Problem statement: Repeat the rows word for word, starting at the line that contains "О нас (35, 560)" and ending after the line that contains "питомцем (251, 335)".

Data to process:
▶

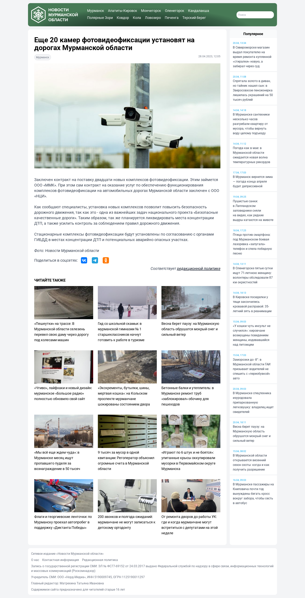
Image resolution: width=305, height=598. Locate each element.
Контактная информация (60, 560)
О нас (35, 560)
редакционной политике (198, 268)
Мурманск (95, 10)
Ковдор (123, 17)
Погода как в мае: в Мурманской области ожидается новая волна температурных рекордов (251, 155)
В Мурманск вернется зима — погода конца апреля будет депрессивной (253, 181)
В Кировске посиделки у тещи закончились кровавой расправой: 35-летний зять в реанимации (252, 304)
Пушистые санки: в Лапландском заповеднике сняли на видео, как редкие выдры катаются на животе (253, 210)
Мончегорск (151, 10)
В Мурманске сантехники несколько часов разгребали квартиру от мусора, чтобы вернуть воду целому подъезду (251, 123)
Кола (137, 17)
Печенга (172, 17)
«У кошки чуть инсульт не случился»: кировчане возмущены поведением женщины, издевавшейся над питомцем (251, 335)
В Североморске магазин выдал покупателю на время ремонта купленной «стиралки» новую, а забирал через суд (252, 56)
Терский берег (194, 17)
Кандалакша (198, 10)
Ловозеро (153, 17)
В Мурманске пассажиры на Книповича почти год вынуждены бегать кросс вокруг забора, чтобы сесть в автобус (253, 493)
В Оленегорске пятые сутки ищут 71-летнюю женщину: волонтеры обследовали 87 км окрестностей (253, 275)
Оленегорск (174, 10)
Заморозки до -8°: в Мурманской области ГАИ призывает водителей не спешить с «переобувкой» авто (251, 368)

◀
▶

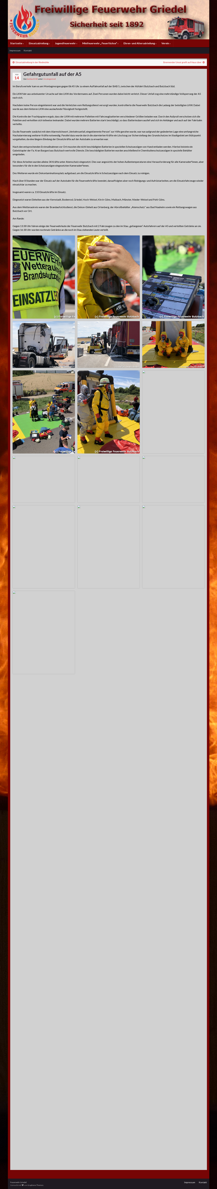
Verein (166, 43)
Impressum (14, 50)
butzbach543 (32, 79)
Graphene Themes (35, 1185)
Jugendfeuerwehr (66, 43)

◀
▶

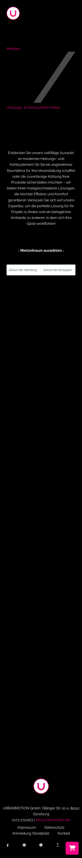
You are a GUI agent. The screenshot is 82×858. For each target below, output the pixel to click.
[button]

◀

Written solution:
О нас (35, 560)
редакционной политике (198, 268)
Мурманск (95, 10)
Ковдор (123, 17)
Погода как в мае: в Мурманской области ожидается новая волна температурных рекордов (251, 155)
В Мурманск вернется зима — погода конца апреля будет депрессивной (253, 181)
В Кировске посиделки у тещи закончились кровавой расправой: 35-летний зять в реанимации (252, 304)
Пушистые санки: в Лапландском заповеднике сняли на видео, как редкие выдры катаются на животе (253, 210)
Мончегорск (151, 10)
В Мурманске сантехники несколько часов разгребали квартиру от мусора, чтобы вернуть воду целому подъезду (251, 123)
Кола (137, 17)
Печенга (172, 17)
«У кошки чуть инсульт не случился»: кировчане возмущены поведением женщины, издевавшейся над питомцем (251, 335)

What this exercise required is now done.